Author:Eric J. Evans [Evans, Eric J.]
Language: eng
Format: azw3
ISBN: 9781317886235
Publisher: Taylor and Francis
Published: 2014-07-22T04:00:00+00:00


WOMEN AND LOCAL POLITICS

Many sceptics about women’s suffrage in the 1880s also pointed out that women already had the franchise in many areas of public life which, if not exactly personal, might be considered literally closer to the world of home and hearth. Women ratepayers could vote for poor law guardians under the terms of the Poor Law Amendment Act of 1834. The Municipal Franchise Act of 1869 permitted women ratepayers to vote on the same terms as men, though this was restricted to unmarried women three years later [98 p. 7] (see Chronology). They could not only vote for school boards after their creation under the Education Act of 1870 but could also be elected to those boards. The County Councils Act of 1888, which followed the third Reform Act, also gave women householders the vote. The Parish and Rural District Councils Act of 1894 permitted them both to vote and to stand as candidates. By 1900, about one million unmarried ratepaying women qualified for the vote in local elections. By no means all were middle class, as was the widespread assumption both at the time and among historians until recently [98 p. 32]. John Burns, an ex-engineer, trade unionist and Labour politician in London who later joined the Liberal party, passed legislation in 1907 permitting women to stand as candidates in both borough and county council elections.
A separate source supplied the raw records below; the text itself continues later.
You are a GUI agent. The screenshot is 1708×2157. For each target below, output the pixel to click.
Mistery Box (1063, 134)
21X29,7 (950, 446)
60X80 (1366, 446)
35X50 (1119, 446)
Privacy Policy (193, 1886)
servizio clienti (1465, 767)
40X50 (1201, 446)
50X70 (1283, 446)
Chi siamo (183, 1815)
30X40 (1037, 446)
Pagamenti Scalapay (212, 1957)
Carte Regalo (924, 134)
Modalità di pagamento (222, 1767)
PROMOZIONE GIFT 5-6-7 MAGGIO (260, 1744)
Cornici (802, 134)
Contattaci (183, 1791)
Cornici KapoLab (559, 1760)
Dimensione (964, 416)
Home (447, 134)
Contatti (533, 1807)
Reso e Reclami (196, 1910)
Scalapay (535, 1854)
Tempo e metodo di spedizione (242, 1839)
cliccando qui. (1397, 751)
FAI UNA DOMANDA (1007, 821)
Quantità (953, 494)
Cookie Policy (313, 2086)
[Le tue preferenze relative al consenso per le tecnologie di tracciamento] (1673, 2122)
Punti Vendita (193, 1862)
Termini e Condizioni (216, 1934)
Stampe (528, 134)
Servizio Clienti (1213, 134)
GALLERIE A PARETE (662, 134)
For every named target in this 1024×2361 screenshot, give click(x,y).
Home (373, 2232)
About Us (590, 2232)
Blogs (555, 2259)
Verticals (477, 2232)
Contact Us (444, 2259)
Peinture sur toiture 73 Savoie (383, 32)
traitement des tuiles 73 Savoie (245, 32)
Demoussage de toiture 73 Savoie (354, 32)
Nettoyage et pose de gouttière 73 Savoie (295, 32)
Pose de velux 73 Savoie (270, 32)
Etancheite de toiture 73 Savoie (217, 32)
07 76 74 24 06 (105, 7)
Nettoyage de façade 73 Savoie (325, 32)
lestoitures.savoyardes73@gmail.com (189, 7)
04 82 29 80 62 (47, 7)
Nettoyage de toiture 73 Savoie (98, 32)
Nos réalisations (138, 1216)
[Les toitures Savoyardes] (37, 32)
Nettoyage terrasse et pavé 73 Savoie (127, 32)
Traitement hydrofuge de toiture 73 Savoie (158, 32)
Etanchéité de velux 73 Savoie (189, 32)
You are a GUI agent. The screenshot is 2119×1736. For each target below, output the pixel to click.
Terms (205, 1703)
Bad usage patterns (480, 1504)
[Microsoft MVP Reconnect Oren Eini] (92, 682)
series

Male supporters of a woman’s franchise, such as William Woodall, Burns and David Lloyd George, noted that women had exercised the local vote sensibly. Their record as local representatives on district councils, school boards and the like had generally been exemplary. As Burns pointed out in 1907, ‘In regard to disorderly houses, and in many questions of public health administration, women were better suited than men, in many cases they were the only persons qualified to carry out the work’ [98 p. 46]. Opponents turned these arguments around by suggesting that such service only confirmed that separate spheres did exist and that women were best kept away from central politics. Supporters responded by pointing out how much legislation in Edwardian England was concerned with home and family. As Ethel Snowden, the suffrage campaigner who was also the wife of the Labour pacifist politician Philip Snowden, put it in her book, The Feminist Movement (1913): ‘because the special sphere of woman is the home, women ought to have the vote’ [18 p. 208].

The dominant suffragist argument was that women deserved the vote on the same terms as men. The changes of 1867–68 and 1884 produced, in effect, a household suffrage (see p. 73). Such a qualification would result in a franchise skewed towards spinsters and widows. This grated with many MPs. They had assimilated the ‘separate spheres’ argument and argued that women were not ‘proper’ examples of their sex unless they had fulfilled their manifest destiny to marry. Also, why should the house-owning brothel madam have the vote when the respectable wife was denied it [17]? Such reasoning ignored the uncomfortable fact of demographic change.